Le CERFACS inaugure son Blue Gene (IBM)

Régulations

Le petit supercalculateur (1 m2 au sol, 2 m de hauteur) d’IBM a encore fait des heureux…

Installé près de Toulouse, le Centre Européen de Recherche et de Formation Avancée en Calcul Scientifique (CERFACS) fête ses 20 ans.

Pour l’occasion, il vient de s’offrir les services d’un petit « dur à cuire » bien disposé à se secouer la bosse des « maths » : le Blue Gene.

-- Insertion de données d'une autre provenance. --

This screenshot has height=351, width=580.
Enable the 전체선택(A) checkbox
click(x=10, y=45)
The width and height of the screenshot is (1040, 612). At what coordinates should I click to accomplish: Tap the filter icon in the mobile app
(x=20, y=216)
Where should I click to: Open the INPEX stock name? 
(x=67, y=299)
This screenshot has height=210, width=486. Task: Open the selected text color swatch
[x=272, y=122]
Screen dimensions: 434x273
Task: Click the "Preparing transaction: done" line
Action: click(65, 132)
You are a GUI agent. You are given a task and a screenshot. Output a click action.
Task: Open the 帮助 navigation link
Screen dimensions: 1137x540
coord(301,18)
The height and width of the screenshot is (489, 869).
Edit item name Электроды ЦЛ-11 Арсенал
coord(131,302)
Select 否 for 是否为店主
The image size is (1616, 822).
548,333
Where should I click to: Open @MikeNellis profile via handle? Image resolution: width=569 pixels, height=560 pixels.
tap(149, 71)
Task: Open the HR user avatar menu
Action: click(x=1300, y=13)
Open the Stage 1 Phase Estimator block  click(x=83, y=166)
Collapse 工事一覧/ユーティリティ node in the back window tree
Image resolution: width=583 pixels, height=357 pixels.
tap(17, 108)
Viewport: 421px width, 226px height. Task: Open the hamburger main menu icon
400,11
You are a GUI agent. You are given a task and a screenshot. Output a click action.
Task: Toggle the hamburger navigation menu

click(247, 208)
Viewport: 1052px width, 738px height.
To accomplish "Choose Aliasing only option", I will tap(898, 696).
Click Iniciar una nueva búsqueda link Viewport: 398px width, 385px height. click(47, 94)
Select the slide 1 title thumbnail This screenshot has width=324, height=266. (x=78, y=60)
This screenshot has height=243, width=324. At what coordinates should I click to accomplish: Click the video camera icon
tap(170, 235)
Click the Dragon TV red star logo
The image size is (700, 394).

« Grâce à ce titan des ordinateurs, le CERFACS et ses partenaires vont poursuivre le développement de leurs techniques de simulations en liant étroitement leurs ressources de calcul, leurs codes de simulation et leur savoir faire pour être en mesure de prendre en charge les nouvelles problématiques scientifiques et industrielles de la prochaine décennie, comme par exemple la résolution des grands défis liés au changement climatique ou encore de ceux relatifs à la conception et à l’optimisation des nouveaux systèmes industriels” explique Jean-Claude André, directeur du CERFACS.

L’investissement, de l’ordre d’un à deux millions d’euros, permet à la société civile de recherche (ndlr: le groupe est en réalité une société privée, dont les principaux actionnaires sont : le CNES (23,4%), EDF (23,4%), Météo France (23,4%), EADS (9,9%)), d’accélérer le processus de numérisation scientifique, dans des domaines tels que, la dynamique des fluides, l’aérodynamique, la combustion, mais aussi le climat ou encore l’étude du réchauffement climatique.

Classé premier du dernier « top ten » des machines dédiées au calcul scientifique, à la simulation et à la modélisation numérique, (le nouveau classement doit être publié le lundi 12 novembre), le « Blue Gene » que les ingénieurs du centre utilisent depuis le mois de juillet 2007, dispose d’une configuration dont les ressources sont optimisées pour leurs nombreux besoins.

Concrètement, l’IBM B/G L du CERFACS, dispose de 2.048 cœurs, une puissance crète de 5,7 Tflops, et de 1.000 Go de mémoire. Pour donner un ordre d’idées, les précédents Superordinateurs du CERFACS, qui conservent une place de choix dans la salle informatique, consomment autant d’énergie pour une capacité de calcul nettement inférieure.

En 2006, le groupe a acheté un IBM BLade Center (224 CP, pour 2,2 Tflops) et précédemment un CRAY XD1 (120 CP pour 576 Gflops). Le Blue Gene, baptisé ainsi, non pas en référence au « blue-jean », mais à la suite de sa première application, l’étude des gènes, devrait multiplier la puissance de calcul du centre.

Par exemple dans le domaine de la modélisation climatique dans le cadre de l’exercice AR5 du GIEC (1 pré-simulation 200 ans+ 10 références 70 ans+ 10 prévisions sur 30 ans, soit 1.800 ans simulé) le précédent calculateur NEC devait réaliser 106.200 heures de calcul soit 4 ans de quota de l’équipe Global Change. Sur le Blue Gene/L avec 256 CPU utilisés il faut seulement compter 1 an.

L’apport du Blue Gene au CERFACS va également dépendre de la maintenance de la bête. Pour cela, cinq employés du centre sont présents sur le site pour veiller au bon fonctionnement de l’architecture et une équipe de maintenance d’IBM peut le cas échéant venir sur place. Le pire étant le crash d’un processeur, un « reboot » mal géré par les codes, une erreur humaine…

Cette machine est la troisième en Europe et la deuxième en France. Signalons le Blue Gene de Lausanne spécialisé dans l’étude du cerveau et plus particulièrement des rêves, celui de Astron, aux Pays-bas qui utilise le supercalculateur pour l’astrophysique. Le plus puissant des BlueGene/L est situé dans les locaux du Département américain de l’énergie au Lawrence Livermore National Laboratory. Il est doté de 131.072 processeurs pour 280,6 téraflops en fonctionnement et un pic à 367 téraflops. Pour conclure, rappelons que IBM travaille déjà sur les futures machines dédiées au calcul intensif et élabore un environnement dit « petaflopique », c’est à dire capable de réaliser 1 million de milliard d’opération par seconde.